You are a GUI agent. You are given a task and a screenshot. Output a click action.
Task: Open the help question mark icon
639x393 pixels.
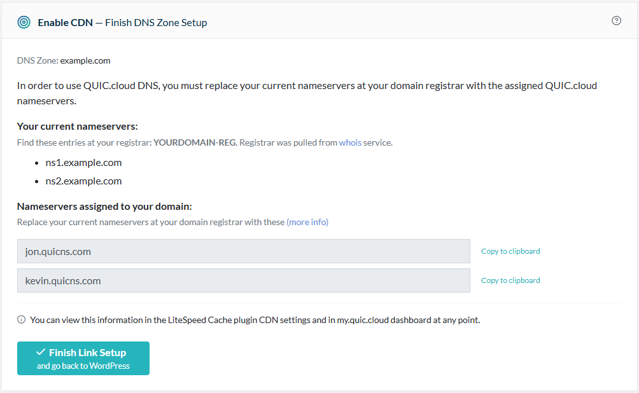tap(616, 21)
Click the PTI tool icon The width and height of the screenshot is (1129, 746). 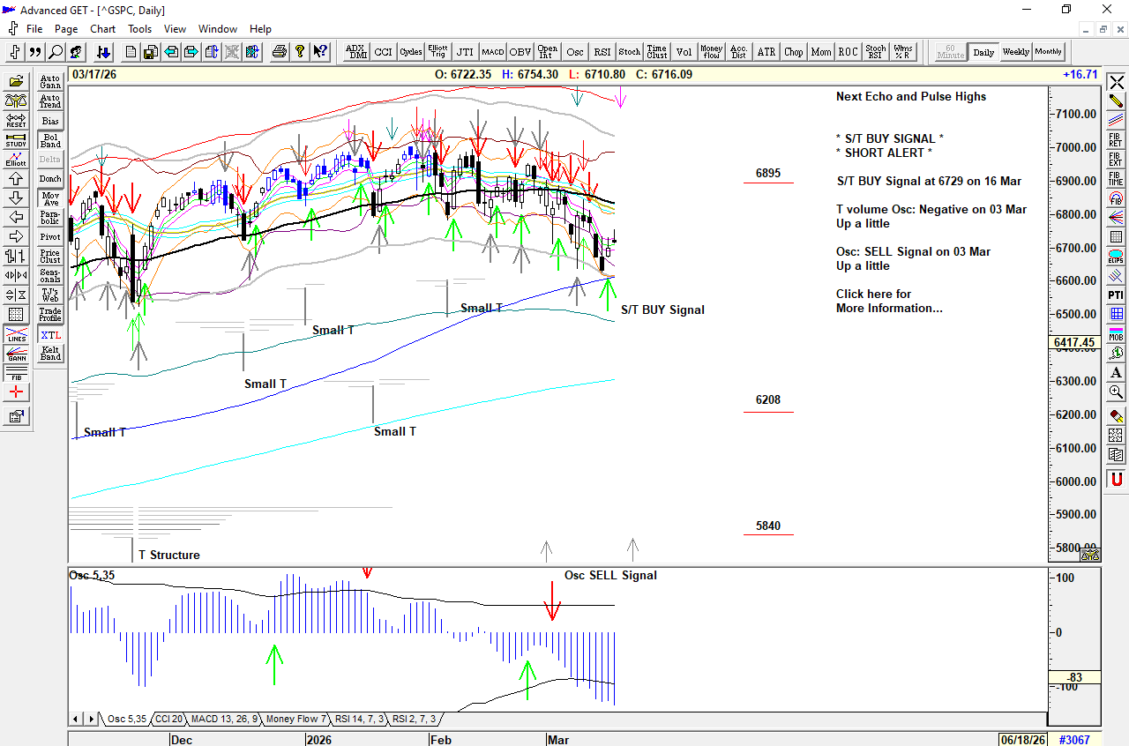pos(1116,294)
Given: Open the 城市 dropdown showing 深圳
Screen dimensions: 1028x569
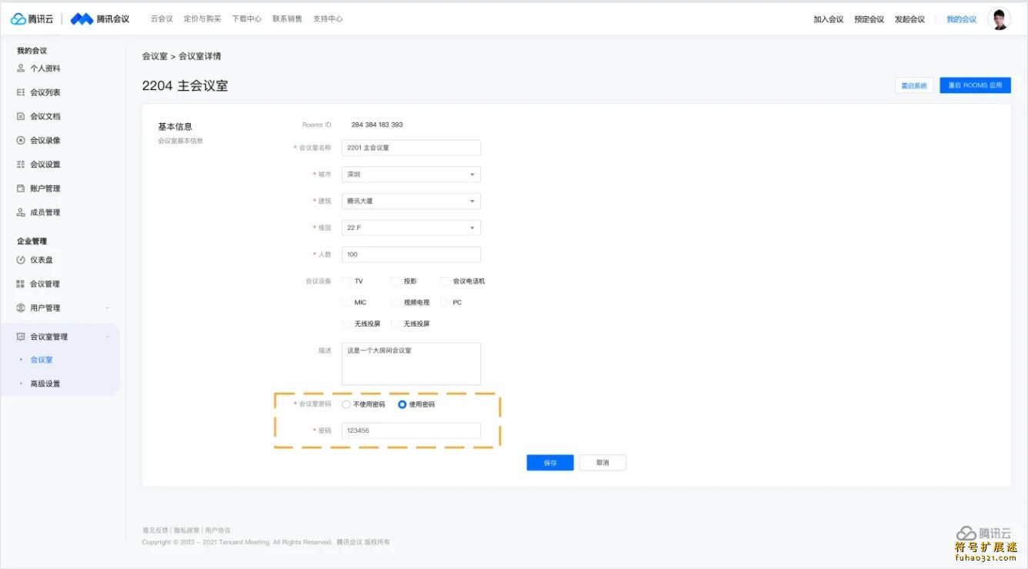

• • • • •

Starting from the data above, filter for lines with "Open" and copy each one.

Task: Open the help question mark icon
Given: Open the 城市 dropdown showing 深圳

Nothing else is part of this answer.